Reproduce verbatim every line from the one that includes "Task: Click the clear formatting eraser icon" to the closing line of the entries; omit everything before it.

---------------

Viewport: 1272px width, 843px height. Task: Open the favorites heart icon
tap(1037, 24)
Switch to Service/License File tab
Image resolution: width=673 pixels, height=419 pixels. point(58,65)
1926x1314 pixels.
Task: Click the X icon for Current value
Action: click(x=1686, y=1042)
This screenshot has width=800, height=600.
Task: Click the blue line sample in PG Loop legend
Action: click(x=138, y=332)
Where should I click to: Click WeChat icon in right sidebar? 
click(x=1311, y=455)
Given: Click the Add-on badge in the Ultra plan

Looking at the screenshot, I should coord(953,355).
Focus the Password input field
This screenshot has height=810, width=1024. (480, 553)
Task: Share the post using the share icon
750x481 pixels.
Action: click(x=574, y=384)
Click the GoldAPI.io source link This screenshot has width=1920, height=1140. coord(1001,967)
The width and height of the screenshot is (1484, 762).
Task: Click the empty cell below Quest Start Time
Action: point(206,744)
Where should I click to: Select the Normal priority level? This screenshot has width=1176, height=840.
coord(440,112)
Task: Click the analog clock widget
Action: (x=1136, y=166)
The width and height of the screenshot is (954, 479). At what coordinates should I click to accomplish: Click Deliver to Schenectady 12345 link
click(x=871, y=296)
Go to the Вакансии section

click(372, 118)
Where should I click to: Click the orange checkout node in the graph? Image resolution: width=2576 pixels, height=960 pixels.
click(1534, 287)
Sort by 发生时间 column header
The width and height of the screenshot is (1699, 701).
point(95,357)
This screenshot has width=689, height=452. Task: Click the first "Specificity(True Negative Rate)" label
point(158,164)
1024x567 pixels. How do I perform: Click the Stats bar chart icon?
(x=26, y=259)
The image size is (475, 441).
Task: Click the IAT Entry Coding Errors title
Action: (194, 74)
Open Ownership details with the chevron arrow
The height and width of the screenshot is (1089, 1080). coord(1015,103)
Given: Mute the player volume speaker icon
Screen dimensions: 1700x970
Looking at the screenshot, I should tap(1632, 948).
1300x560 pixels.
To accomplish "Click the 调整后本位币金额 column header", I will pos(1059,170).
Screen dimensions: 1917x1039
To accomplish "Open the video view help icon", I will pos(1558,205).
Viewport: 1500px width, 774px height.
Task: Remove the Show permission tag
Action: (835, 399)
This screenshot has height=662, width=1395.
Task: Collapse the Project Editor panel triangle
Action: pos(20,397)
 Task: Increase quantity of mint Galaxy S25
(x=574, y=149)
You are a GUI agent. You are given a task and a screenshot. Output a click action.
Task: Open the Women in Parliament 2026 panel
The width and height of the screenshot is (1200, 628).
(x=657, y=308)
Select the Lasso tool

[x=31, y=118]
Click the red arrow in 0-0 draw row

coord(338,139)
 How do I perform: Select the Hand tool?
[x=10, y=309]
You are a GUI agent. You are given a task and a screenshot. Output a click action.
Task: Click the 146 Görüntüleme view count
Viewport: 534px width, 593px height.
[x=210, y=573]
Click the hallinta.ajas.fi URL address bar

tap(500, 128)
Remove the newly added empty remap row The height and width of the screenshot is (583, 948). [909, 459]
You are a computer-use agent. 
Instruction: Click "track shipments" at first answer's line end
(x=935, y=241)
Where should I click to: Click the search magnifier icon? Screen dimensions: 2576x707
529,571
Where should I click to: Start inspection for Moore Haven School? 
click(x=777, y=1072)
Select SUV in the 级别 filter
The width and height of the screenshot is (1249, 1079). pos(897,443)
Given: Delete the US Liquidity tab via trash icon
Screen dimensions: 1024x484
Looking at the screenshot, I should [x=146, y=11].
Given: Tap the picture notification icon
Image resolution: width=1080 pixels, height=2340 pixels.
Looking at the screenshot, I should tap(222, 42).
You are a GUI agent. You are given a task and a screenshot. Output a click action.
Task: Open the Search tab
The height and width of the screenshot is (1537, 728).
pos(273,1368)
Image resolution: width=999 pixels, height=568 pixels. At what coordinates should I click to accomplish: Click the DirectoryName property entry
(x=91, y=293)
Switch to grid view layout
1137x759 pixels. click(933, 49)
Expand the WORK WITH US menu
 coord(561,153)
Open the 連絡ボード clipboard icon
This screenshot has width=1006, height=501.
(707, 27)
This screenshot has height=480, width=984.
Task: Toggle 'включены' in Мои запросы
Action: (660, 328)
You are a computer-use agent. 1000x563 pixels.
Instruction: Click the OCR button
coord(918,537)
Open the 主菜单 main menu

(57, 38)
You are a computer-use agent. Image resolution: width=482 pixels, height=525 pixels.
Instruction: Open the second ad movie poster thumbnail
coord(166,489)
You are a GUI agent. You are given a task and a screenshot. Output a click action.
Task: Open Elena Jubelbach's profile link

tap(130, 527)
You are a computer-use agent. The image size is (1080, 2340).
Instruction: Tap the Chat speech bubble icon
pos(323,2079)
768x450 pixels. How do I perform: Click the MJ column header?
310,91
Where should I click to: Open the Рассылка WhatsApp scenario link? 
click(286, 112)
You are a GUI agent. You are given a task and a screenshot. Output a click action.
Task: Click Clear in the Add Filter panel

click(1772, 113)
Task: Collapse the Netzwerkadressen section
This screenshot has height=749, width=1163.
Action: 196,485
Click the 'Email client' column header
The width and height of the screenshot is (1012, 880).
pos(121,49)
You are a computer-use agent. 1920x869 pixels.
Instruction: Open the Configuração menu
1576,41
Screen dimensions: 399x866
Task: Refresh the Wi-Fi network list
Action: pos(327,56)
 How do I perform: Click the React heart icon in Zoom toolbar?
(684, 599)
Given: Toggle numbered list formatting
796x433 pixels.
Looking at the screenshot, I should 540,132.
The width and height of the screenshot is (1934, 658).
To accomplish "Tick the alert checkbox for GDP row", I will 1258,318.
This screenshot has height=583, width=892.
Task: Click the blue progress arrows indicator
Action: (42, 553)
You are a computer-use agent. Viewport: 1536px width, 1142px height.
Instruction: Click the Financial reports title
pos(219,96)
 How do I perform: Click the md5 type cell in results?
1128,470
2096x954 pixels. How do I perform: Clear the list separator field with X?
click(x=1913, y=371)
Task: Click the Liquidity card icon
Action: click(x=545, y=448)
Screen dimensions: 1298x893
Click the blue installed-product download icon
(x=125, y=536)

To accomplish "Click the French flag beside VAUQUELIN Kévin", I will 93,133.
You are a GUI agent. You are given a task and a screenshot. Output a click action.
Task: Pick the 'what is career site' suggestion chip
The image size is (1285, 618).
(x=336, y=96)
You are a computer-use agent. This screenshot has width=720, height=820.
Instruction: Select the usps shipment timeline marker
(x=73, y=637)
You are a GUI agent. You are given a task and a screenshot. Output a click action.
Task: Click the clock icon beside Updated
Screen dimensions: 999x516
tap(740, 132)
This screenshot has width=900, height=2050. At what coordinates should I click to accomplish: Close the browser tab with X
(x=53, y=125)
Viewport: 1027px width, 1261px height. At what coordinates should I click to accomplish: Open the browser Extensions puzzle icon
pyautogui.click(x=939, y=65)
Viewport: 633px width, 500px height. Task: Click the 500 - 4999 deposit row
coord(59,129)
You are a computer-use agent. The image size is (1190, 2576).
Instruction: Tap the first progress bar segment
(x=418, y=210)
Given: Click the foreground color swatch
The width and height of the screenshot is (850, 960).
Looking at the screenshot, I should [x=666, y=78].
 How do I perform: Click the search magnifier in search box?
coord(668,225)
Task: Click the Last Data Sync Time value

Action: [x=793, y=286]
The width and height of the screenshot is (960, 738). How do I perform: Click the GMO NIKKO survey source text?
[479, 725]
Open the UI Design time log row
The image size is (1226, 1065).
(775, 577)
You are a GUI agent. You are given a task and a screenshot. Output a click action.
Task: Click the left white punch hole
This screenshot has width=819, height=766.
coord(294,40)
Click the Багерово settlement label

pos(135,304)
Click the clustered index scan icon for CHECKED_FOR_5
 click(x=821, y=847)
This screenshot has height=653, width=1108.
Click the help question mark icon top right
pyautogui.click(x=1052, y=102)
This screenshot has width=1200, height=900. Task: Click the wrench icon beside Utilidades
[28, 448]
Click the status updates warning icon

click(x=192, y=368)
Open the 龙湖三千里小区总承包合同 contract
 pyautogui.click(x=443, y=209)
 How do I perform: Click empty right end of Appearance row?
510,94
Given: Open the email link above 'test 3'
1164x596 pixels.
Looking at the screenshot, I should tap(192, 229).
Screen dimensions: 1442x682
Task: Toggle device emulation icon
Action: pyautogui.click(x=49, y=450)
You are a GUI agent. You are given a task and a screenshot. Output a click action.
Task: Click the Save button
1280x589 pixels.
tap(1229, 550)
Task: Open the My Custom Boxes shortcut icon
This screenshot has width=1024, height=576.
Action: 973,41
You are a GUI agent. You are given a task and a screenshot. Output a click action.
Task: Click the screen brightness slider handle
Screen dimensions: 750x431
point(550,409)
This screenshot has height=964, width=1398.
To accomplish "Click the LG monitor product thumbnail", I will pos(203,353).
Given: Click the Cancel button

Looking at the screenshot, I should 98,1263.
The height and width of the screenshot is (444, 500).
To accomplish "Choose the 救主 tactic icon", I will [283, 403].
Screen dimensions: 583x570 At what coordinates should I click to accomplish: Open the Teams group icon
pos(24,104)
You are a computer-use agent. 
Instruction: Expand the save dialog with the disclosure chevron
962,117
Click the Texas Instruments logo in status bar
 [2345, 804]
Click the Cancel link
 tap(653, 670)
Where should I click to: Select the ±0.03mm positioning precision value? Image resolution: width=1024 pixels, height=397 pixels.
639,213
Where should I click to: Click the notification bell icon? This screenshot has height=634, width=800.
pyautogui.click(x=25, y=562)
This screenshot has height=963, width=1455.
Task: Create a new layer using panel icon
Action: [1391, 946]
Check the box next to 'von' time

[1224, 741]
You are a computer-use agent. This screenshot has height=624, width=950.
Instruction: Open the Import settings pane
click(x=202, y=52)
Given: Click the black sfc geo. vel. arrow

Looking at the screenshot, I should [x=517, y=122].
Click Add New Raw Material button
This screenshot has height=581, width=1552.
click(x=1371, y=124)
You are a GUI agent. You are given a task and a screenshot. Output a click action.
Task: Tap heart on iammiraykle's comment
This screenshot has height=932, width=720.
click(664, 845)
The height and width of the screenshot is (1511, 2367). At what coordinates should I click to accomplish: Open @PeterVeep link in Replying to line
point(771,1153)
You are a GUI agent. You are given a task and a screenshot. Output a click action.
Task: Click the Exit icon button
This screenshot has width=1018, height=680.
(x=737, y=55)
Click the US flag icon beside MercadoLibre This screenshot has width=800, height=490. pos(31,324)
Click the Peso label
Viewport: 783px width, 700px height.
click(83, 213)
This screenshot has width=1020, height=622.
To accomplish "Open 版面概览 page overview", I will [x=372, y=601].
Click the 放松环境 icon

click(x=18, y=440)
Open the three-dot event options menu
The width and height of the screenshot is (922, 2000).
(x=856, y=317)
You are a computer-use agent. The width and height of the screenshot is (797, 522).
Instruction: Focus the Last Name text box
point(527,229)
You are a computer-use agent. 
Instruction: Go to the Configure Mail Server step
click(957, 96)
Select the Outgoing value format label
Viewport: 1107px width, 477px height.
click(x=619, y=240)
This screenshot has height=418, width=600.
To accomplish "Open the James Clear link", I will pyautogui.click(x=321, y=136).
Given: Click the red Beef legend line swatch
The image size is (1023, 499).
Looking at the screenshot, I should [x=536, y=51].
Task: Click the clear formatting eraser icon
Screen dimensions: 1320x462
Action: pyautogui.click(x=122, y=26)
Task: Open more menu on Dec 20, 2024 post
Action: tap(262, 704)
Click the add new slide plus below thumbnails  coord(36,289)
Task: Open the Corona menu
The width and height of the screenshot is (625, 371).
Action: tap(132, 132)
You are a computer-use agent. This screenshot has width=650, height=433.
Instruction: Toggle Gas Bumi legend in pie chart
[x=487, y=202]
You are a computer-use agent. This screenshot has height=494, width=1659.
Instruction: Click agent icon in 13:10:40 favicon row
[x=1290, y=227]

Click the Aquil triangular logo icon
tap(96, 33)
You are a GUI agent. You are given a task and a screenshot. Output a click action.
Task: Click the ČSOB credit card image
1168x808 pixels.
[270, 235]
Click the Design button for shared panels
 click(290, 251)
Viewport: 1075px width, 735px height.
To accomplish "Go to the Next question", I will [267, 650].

---------------

Output for this exercise:
Task: Click the clear formatting eraser icon
Screen dimensions: 1320x462
Action: pyautogui.click(x=122, y=26)
Task: Open more menu on Dec 20, 2024 post
Action: tap(262, 704)
Click the add new slide plus below thumbnails  coord(36,289)
Task: Open the Corona menu
The width and height of the screenshot is (625, 371).
Action: tap(132, 132)
You are a computer-use agent. This screenshot has width=650, height=433.
Instruction: Toggle Gas Bumi legend in pie chart
[x=487, y=202]
You are a computer-use agent. This screenshot has height=494, width=1659.
Instruction: Click agent icon in 13:10:40 favicon row
[x=1290, y=227]

Click the Aquil triangular logo icon
tap(96, 33)
You are a GUI agent. You are given a task and a screenshot. Output a click action.
Task: Click the ČSOB credit card image
1168x808 pixels.
[270, 235]
Click the Design button for shared panels
 click(290, 251)
Viewport: 1075px width, 735px height.
To accomplish "Go to the Next question", I will [267, 650].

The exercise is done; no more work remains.